Oftentimes, parents leave the family residence as their only asset in the estate for their children. The situation becomes complicated when a sibling (a sister, for example) refuses to leave the deceased parent’s house after the parent dies. Usually, this sister is the one who cared for the parent. What do you do when your sister refuses to leave the deceased parent’s house?
There are three possible scenarios:
- The sister is the executor and refuses to leave the deceased parent’s house.
- The sister is not the executor or administrator and refuses to leave the deceased parent’s house.
- The house has already been transferred by the estate to the siblings and your sister is a co-owner who refuses to leave the deceased parent’s house.
Sister is an executor who refuses to leave the deceased parent’s house
If your sister has been appointed as executor and refuses to leave the deceased parent’s house, you can either petition to have your sister removed as executor for wasting estate assets or petition to compel her to sell your deceased parent’s house.
Sister is not executor and refuses to leave the deceased parent’s house
If your sister is not the executor and refuses to leave the deceased parent’s house, there are two possible situations:
- there is no executor or administrator and your sister refuses to leave your deceased parent’s house, or
- there is an executor or administrator but has not acted in evicting your sister from your deceased parent’s house.

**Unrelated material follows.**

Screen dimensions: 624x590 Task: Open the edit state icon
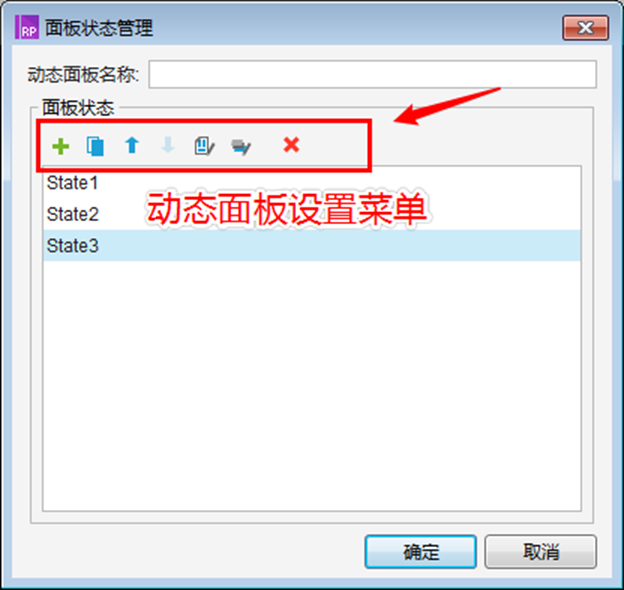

If the first situation, you need to have yourself appointed by the court as executor or administrator before you can file eviction proceedings against your sister.
In the second situation, you should talk to your executor or administrator to have your sister evicted.
In both cases, you need to make demand for your sister to pay rent first. An eviction notice for nonpayment of rent is required before a landlord can file an eviction lawsuit in New York courts.
House has been transferred to siblings, sister is co-owner who refuses to leave the deceased parent’s house
When your deceased parent’s house has already been transferred to the siblings by the estate, your sister is now considered a co-owner of the property as a tenant-in-common. In this case, you cannot file eviction proceedings against your sister anymore. Under New York law, a co-owner (called a tenant-in-common) is entitled to the possession and use of the property (such as living in the property) without paying any rent to the other co-owners.
Your only remedy, in this case, is to file a partition action. When co-owners fail to agree on what to do with the property, one co-owner may file a lawsuit for partition, either to physically divide the property (if possible) or to sell the property and distribute the proceeds to the co-owners in accordance with their equity interests. Most co-owners, however, prefer a partition sale to a physical division of property.
Since New York’s adoption of the Uniform Partition of Heirs Property Act (UPHPA), effective December 6, 2019, inherited property (or “heirs property” as it is called in UPHPA) owned under tenancy-in-common now goes through a different process before a partition sale. This is to prevent the sale of inherited property by real estate investors in an auction at prices below fair market value. UPHPA requires the co-owners to bargain in good faith regarding the sale of the property in a mediation conference. If this fails, the court is required to make a valuation of the inherited property in an evidentiary hearing. Based on this value, the property is offered to the defendant co-owners, who are given the right to purchase the share of the co-owner seeking partition. If the defendants do not exercise this right, property may be sold in the open market (and not in auction) at fair market value.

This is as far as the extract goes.